EXERCICE ÉCRIT A ▸ Dans le texte sur les vendanges, à quelles fêtes romaines les vendanges d'autrefois sont-elles comparées ?

Nicolas Baudeau, Des vendanges (Éphémérides du Citoyen, Volume 1, 1765.)
8 Novembre 1765.
N°II
DES VENDANGES.
Rite suum Baccho dicemus honorem.
Virg. Buc.
Le Français s’exerce tous les jours à tourner en plaisanterie les objets qui paraissaient autrefois les plus sérieux. On croirait, peut-être, que l’esprit national y gagne du côté de la gaieté : calculez bien, et vous trouverez que c’est une erreur. Notre inconséquence ordinaire répand à mesure le vernis lugubre de la tristesse et de l’ennui sur tous les sujets qui faisaient l’amusement de nos pères, jusqu’au point de transformer, en corvées froides et pénibles, les fêtes les plus agréables. C’est ainsi que nous devenons, en même temps beaucoup plus fous que nos ancêtres, mais plus sombres et plus rêveurs. Chez eux, la raison même était enjouée ; chez nous, l’extravagance est grave et pesante ; ils étaient sages en réalité, sous un extérieur vif et folâtre ; nous sommes absurdes par poids et par mesure ; nous regretterons une autrefois leur bon sens, plaignons aujourd’hui la perte de leurs plaisirs.
La maturité des raisins amenait jadis le triomphe de la bonne humeur. Nos vendanges étaient les vraies saturnales des Romains : usage antique, aboli par la génération présente, et dont il ne reste plus de vestiges. Tous nos vieillards ont vu régner, dans les vignes et dans les pressoirs, cette joie si pure et si touchante : mais déjà la peinture en passerait dans l’esprit de leurs neveux, pour une chimère semblable aux descriptions poétiques de l’âge d’or, ou des bergers d’Arcadie : tant est rapide la pente qui nous entraîne loin de la nature et du bonheur.
Nous essaierions en vain de persuader au commun de nos lecteurs, qu’il était délicieux de marcher au lever de l’aurore, une serpette à la main, à la tête d’une troupe villageoise de tout sexe et tout âge, de présider à leurs travaux, de répéter avec le chœur le refrain de leurs chansons naïves, de s’asseoir au milieu d’eux sur un tapis de verdure, à l’ombre d’un pêcher, dans ces repas champêtres, mille fois plus sains et plus égayés que les festins des villes, de se mêler le soir à leurs danses, à leurs jeux innocents, oubliant le faste de l’opulence, le poison du bel esprit, et la morgue des grandeurs.

LES DONNÉES ▸
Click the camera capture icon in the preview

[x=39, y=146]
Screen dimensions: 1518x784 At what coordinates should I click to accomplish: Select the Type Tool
==
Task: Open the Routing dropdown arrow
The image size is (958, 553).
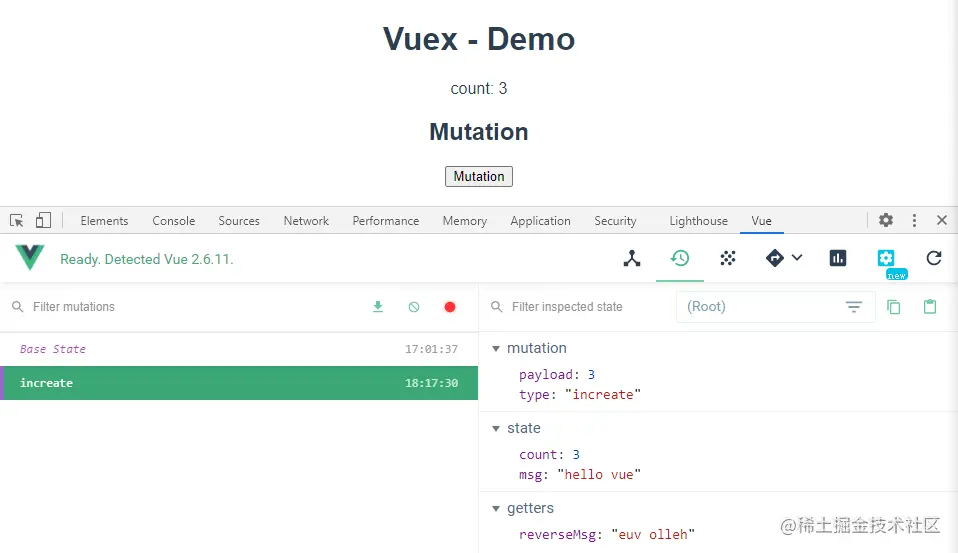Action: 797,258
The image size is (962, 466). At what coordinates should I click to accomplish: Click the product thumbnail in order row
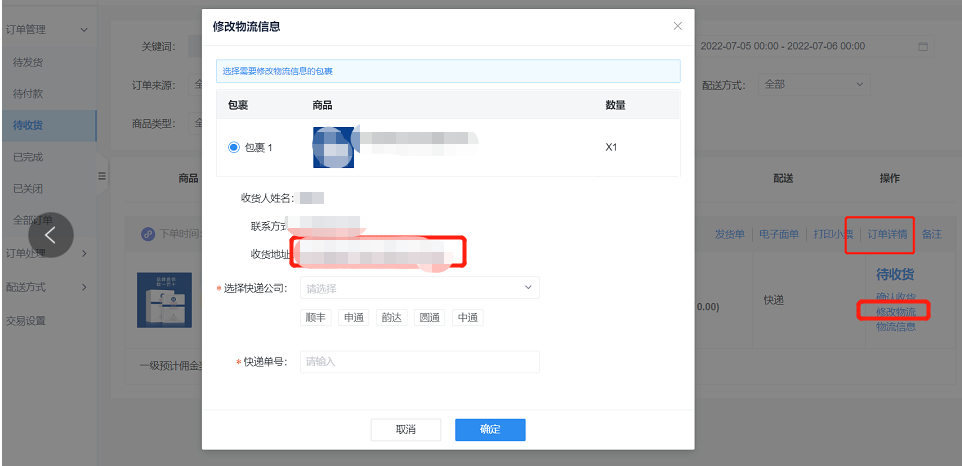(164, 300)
---
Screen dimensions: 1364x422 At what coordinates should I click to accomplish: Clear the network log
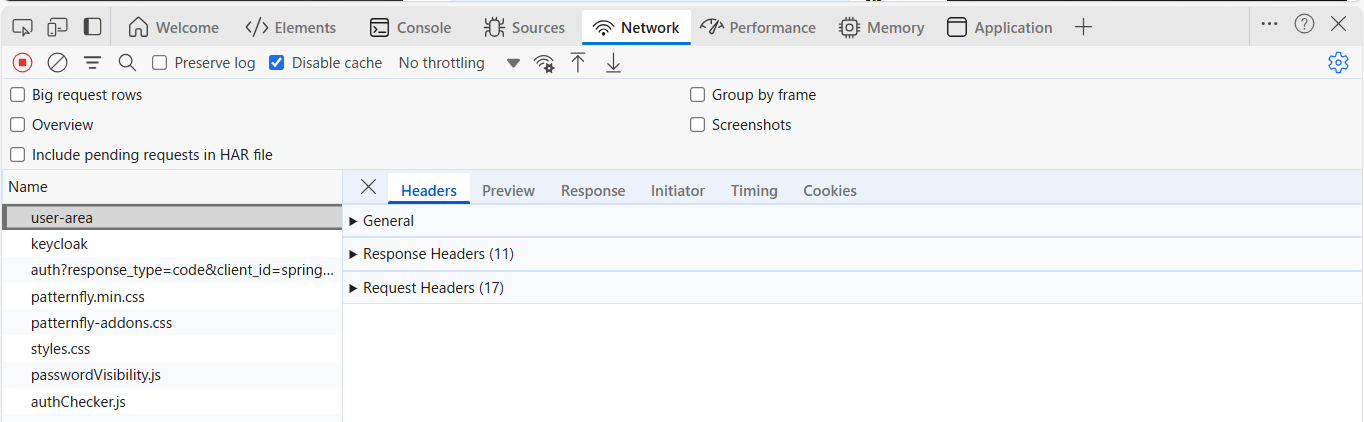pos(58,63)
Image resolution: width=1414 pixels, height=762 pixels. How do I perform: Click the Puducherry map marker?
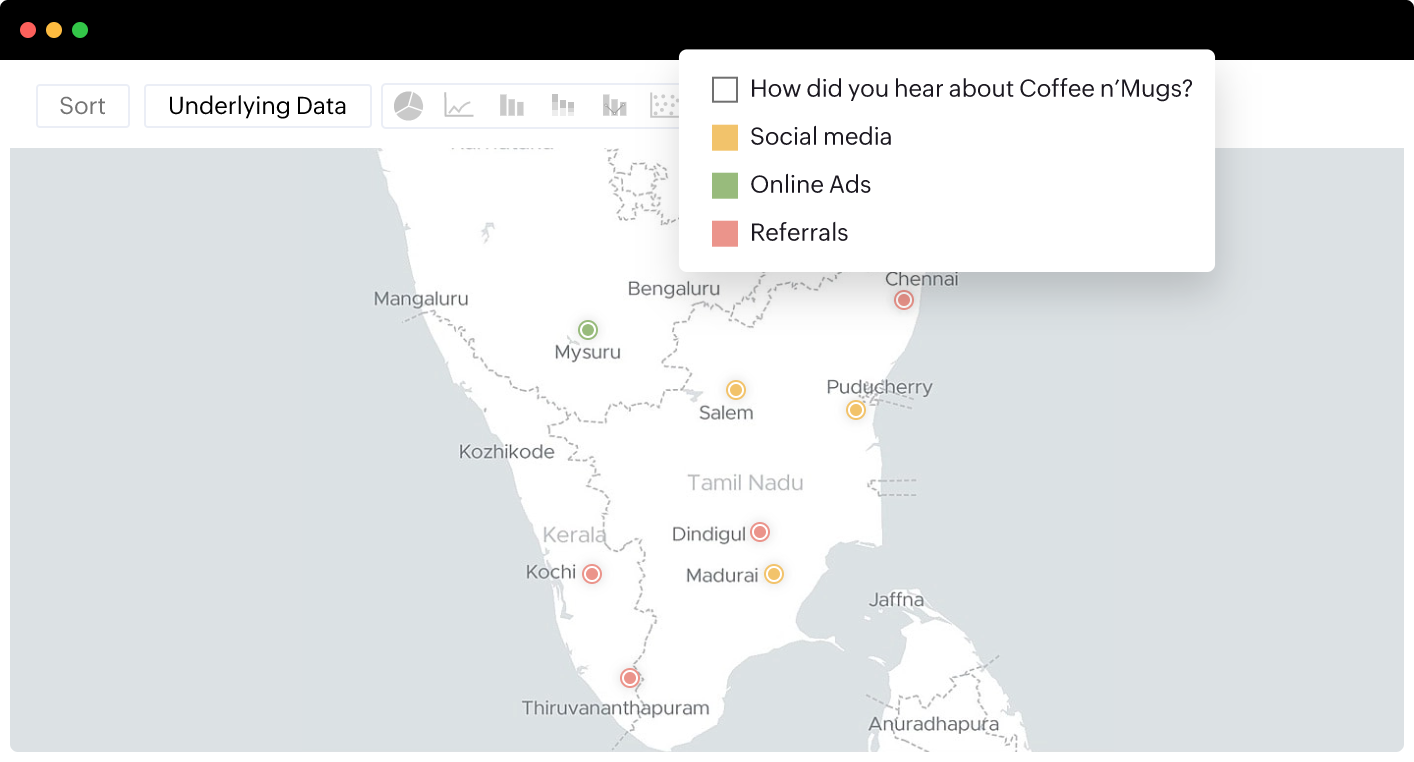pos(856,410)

EXERCICE ÉCRIT B ▸ Recopiez, dans la liste, le passage qui va de la ligne contenant « Image resolution: width=1414 » jusqu'à la ligne contenant « pos(856,410) », ces deux lignes comprises, sans les images.

CORRIGÉ ÉCRIT A ▸ Aux saturnales des Romains.

CORRIGÉ ÉCRIT B ▸
Image resolution: width=1414 pixels, height=762 pixels. How do I perform: Click the Puducherry map marker?
pos(856,410)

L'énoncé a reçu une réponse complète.